Normally, just to be safe, I do not go below the startup power. That way I can be sure that the motor is spinning, although it does limit the minimum speed that I can do.
There are problems with this, however. Many things can affect the startup power requirements. Temperature, motor loading, age, dust, different motor lots, etc. You have to take all this into account, and built in some power margin.
Alternatively, you have to monitor your motor through a tachometer or something similar. Then have some motor control software do the appropriate thing if the motor is spinning too fast or too slow. Good motor control software will automatically take into account the startup power and other things.
If you don't want to write motor control software then you have little choice but to empirically measure what the startup power requirement is for your system and then add some more for margin.
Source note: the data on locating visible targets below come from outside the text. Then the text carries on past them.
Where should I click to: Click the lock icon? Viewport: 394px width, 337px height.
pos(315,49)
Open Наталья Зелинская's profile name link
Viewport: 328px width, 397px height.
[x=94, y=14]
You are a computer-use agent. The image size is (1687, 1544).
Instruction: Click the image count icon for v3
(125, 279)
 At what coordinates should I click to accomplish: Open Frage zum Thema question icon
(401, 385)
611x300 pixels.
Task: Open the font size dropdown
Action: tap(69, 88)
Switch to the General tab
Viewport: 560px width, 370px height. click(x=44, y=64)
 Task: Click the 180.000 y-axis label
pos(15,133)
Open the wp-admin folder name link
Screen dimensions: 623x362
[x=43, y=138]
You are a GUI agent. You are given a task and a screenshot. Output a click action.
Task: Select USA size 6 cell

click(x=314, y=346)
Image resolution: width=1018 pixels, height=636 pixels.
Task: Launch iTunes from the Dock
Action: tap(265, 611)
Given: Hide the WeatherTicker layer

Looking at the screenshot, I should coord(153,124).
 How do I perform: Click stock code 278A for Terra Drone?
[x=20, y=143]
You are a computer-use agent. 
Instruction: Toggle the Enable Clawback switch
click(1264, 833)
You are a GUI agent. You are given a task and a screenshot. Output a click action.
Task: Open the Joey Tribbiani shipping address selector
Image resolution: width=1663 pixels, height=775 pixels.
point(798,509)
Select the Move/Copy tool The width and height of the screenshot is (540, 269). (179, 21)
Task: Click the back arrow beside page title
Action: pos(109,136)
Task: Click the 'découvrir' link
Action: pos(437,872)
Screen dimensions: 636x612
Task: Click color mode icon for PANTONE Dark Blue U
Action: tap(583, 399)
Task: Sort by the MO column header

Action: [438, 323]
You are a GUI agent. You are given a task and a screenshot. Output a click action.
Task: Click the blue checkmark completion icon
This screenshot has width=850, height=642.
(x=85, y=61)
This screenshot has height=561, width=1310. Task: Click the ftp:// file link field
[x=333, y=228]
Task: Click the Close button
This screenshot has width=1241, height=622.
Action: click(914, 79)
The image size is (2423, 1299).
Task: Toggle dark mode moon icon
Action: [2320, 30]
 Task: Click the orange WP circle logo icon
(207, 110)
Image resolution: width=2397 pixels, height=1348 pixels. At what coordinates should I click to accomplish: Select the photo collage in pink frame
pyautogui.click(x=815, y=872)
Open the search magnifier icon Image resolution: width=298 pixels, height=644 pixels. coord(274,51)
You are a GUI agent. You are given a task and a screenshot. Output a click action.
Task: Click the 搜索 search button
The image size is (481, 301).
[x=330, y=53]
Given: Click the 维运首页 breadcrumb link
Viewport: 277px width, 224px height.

And hope that you added enough.
Best Answer
Don't.
You can probably do something like that with a very clever combination of 555s, analog filters, extensive measurements, adding analog security measures etc. I haven't fully read Bollock's answer, but I think it nicely illustrates how much knowledge and effectively, trial and error, you'd have to put into a 555-based design. The answer doesn't even scratch real-world trouble you'll enjoy, like component tolerances (especially for larger capacitors) and the resulting behavioral deviations, potential feedback loops, and all that stuff.
It's not worth it. What you describe is the classical use case of microcontrollers, and you already seem to know that. So leave that microcontroller fear behind; any ARM chip or especially Arduino will do what you want for a fraction of the effort and cost of what you're planning to do in analog. ARM eval boards start at below 5€ (this, for example, but I'd recommend you use anything that supports mbed, so these; you're probably best off price/benefit/size-wise using something like this board).
It's really not that hard to program a microcontroller, and I firmly believe in using the right tools for the job. And adjustable PWM is a job for a microcontroller. It also makes it possible to do "smart" things like allowing for emergency breaking with a higher PWM change rate, and also, any microcontroller PWM unit that I know can do 0%–100% duty cycle, not only 5%–95%. Later on, you can combine that with things like battery temperature supervision, that can throttle your motor if the batteries get too hot (that's actually a pretty good feature if you don't like fire but don't want to oversize your batteries too much).
And most interestingly: it would allow you to actually control the speed, assuming you have a sensor for that, in a closed loop control scheme; right now, you only control the PWM, but that's not inherently identical to speed (think of riding uphill vs downhill). Imagine you could control the PWM to make sure your skateboard rides at a constant speed rather than with a constant torque! You could, again, go the classical, 1960's route of doing that with an analog control loop, and then tuning parameters until things work out, or you could just do it in microcontroller software.